The silence that followed their departure lay across them all like a smothering blanket. Her hands trembled as she put her blaster back into her holster. Hera opened her mouth to say something, but everything she could think of sounded like her father. Something poisonous shifted in the base of Hera's stomach. Unable to take the stares, she walked in the direction of Fen, trying to pretend she wasn't running from herself.
To her relief, Fen was asleep, head lolled against a huge tree, curled into a ball, dark strands of hair fluttering as she snored lightly. Holding herself, Hera sat beside her, the enormity of what she had done sinking into her bones. She had become her father. She had done the one thing she had sworn never to do. How, how had this happened?
She didn't need to look far to find the answer. Fen. She had kissed Fen, she might have overstepped in the moment, but Fen had kissed her back. Hera smiled despite herself for a moment before it faded. Was this what love was? Becoming what you despised and feared to protect someone, despite how guilty they might be. She couldn't deny, the girls had been right. Fen had tried to kill one of them, her very presence put them in more danger then they otherwise might have been. But to cast her out? That was unthinkable. An hour ago though, she would have said the same thing about threatening and casting out a girl who had disagreed with her.
Were the other girls right? Had she betrayed her own people for Fen? She didn't want to believe it. Doubt was fatal, her father had always told her. Usually, Hera ignored his unwanted advice, but that piece had always seemed sound. She had made a decision, she had to be sure because now she had to live with the consequences. Those girls feared her now. They would stay because it was still safer than leaving, but now she was something to be wary of. For a long moment, Hera hated herself.
Beside her, Fen mumbled in her sleep, nose wrinkling slightly and emotion swelled in her chest, casting off the weight of a galaxy for the space of a moment.
She would do it again if she had to. She still had Sotna's blood on her hands, even now, Iania was wandering through the woods alone and still she knew she would defend Fen again and again. She would kill for this girl. The thought ran through her, the cold peel of a mourning bell. Ice cracked along the edges of her fractured heart as she stared at Fen, this broken girl, trying so hard to be strong, to prove she was enough.
Hera shifted away to the other side of the tree, terrified with this newfound discovery. There were things more important than Fen in the universe, she had known that an hour ago too, she had known that when she met Fen, she had known the importance of this work, even when she was captured by slavers. That she had put anyone above that, even for a moment, Hera shook her head in dismay.
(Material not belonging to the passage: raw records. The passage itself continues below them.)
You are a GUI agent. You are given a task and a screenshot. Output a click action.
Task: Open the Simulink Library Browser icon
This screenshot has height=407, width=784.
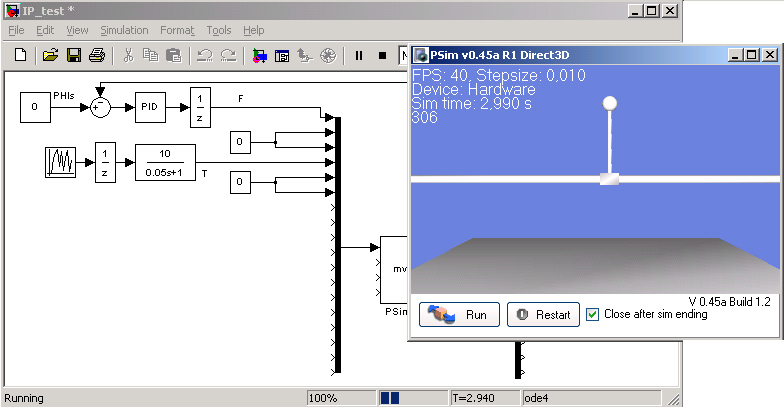point(260,56)
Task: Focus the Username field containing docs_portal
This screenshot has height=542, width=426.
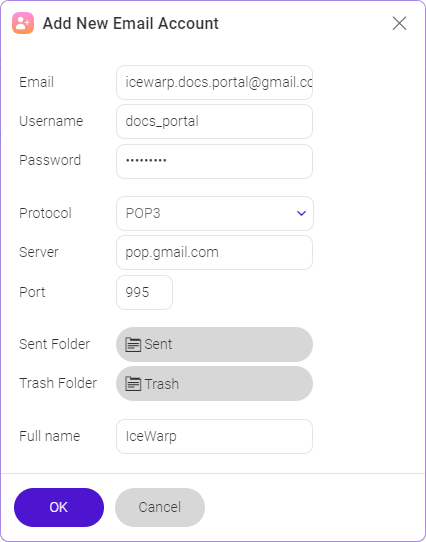Action: click(x=214, y=122)
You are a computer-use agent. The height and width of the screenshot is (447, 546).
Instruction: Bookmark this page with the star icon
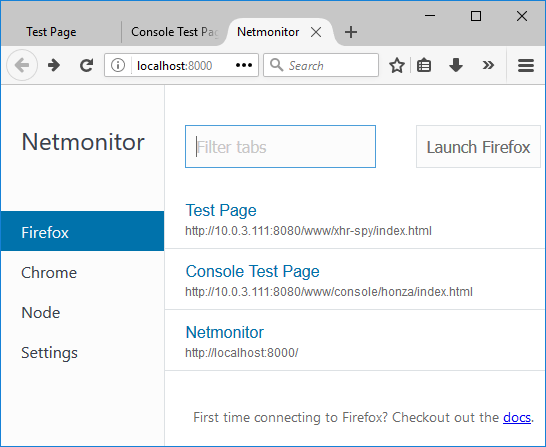pos(397,65)
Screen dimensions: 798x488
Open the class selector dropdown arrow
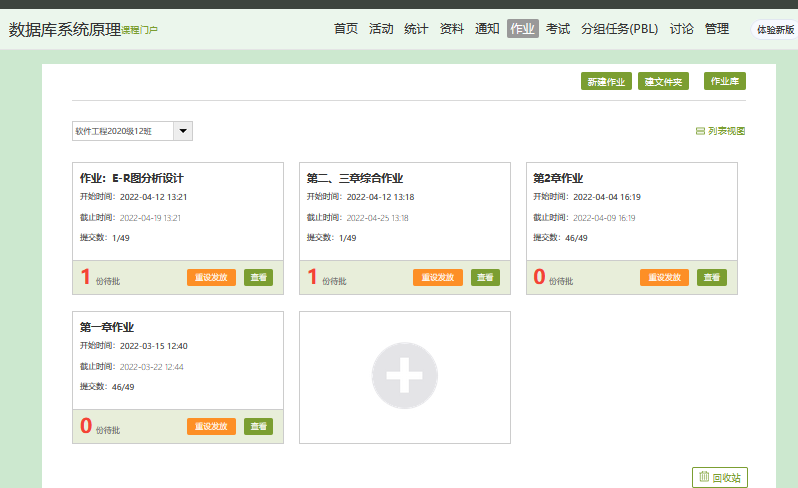coord(182,131)
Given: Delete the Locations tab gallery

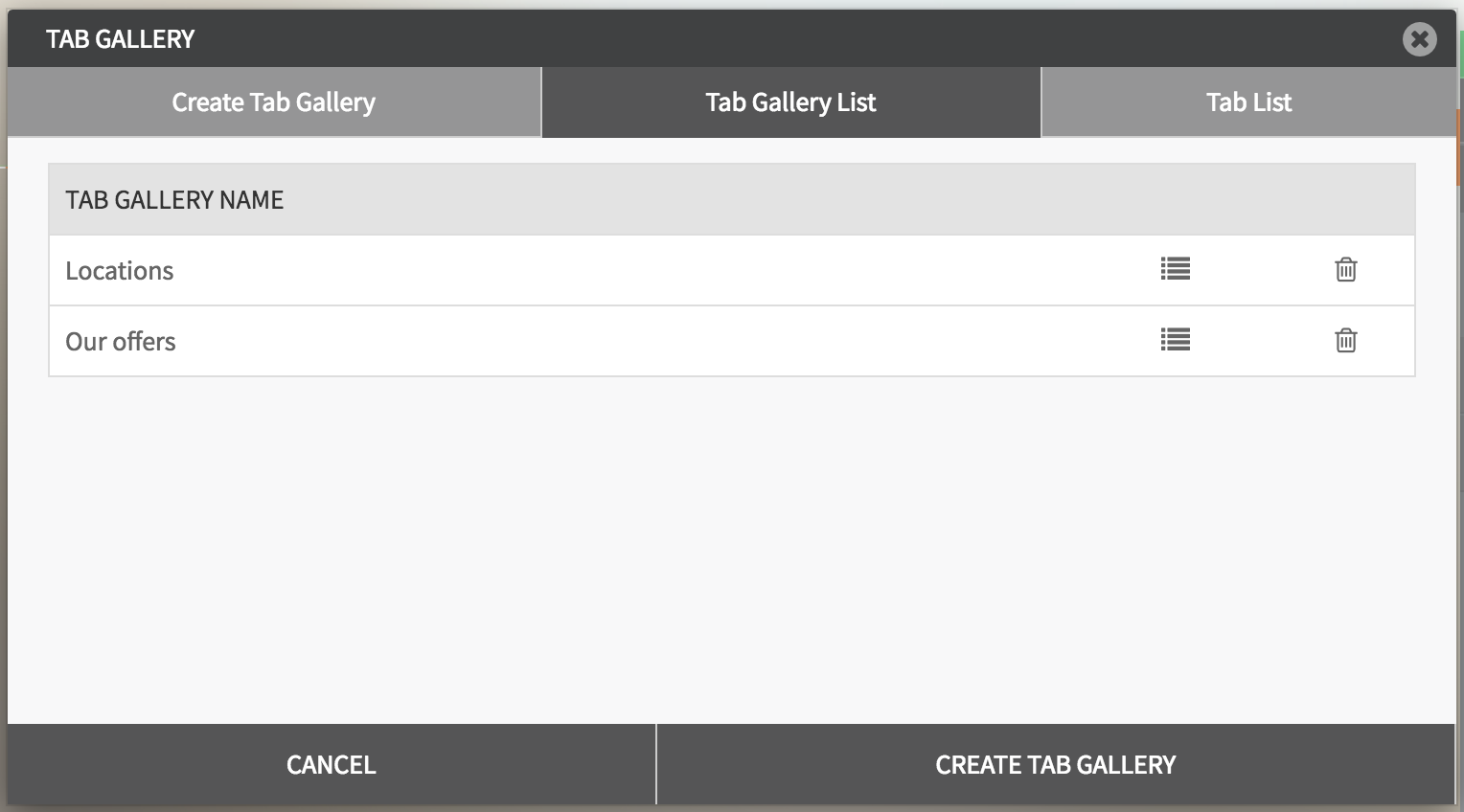Looking at the screenshot, I should (x=1345, y=269).
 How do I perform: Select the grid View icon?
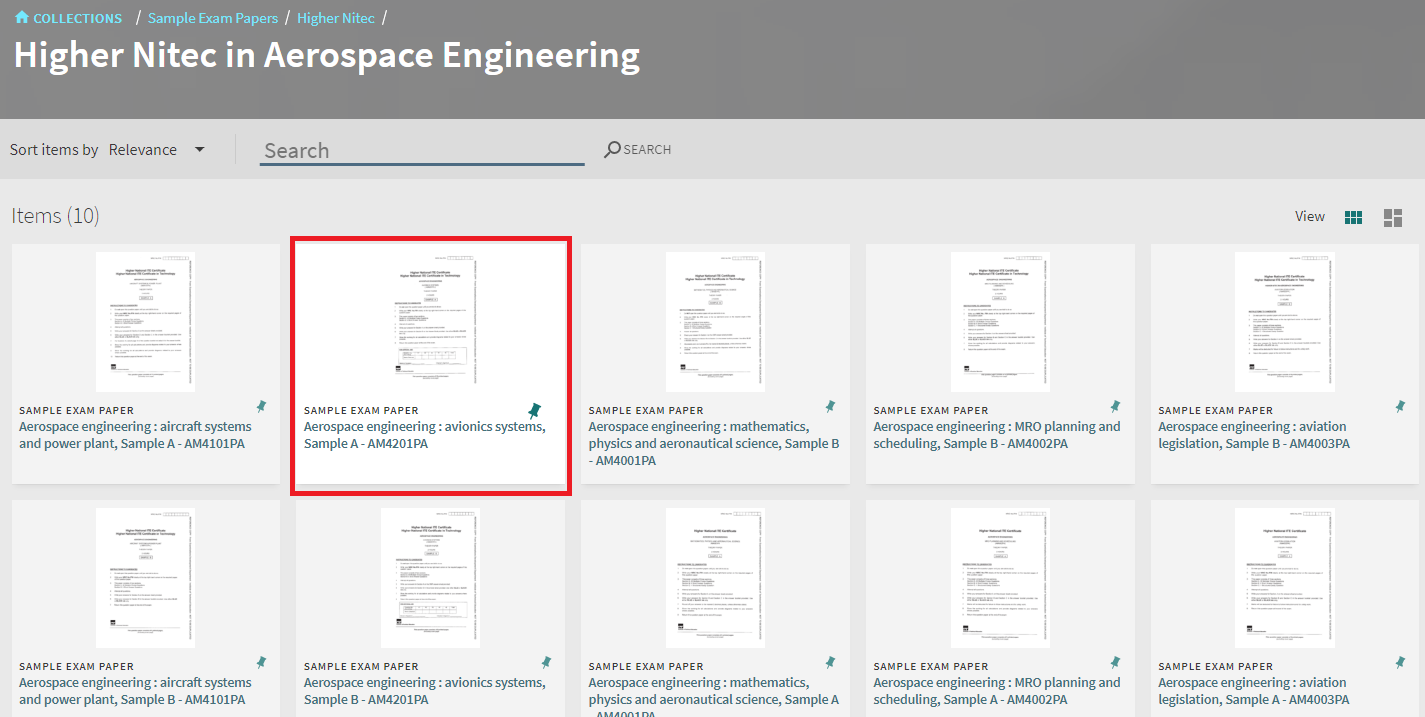1353,216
For so long she had been committed to fighting oppression, in her own way. Apparently all it took to break that commitment were the small smiles and unexpected laughter of a single pretty girl. She had become her father. It was a risk she couldn't take again.
Then Fen awoke with a gasp and a repressed sob. For a moment, Hera could only hear her as she controlled her breathing. Fen appeared around the side of the tree, shoulders hunched, bare arms wrapped around herself, shivering in the cold. "Are you alright?" Slowly, she lowered herself to the ground cross legged, dress riding up along her pale thighs. Hera quickly turned her gaze away.
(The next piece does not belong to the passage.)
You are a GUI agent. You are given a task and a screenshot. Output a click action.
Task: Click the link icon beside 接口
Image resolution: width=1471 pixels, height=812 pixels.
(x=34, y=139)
"We have to leave." She said by way of answer, which to Fen was no answer at all.
"What do you mean? Leave the forest? I thought that was a given."
"No, Ryloth. After I get these girls out of here, we have to leave."
"Why?" Fen's eyes widened, then she looked to the ground. "Is it my fault?"
"No." Hera could take the weight of this guilt from her, take it and not crack under the pressure. "It was inevitable once we escaped from the Imperial base. They're going to look for us, I can't have us lead the Empire to my father's door, not again."
"The first time wasn't your fault." Fen put a hand on Hera's knee, but she pulled away, afraid of her traitorous heart. The sudden fear in Fen's eyes almost made her change her mind. She looked away, trying to maintain her composure.
"Blame doesn't matter. After this, we're getting off this world."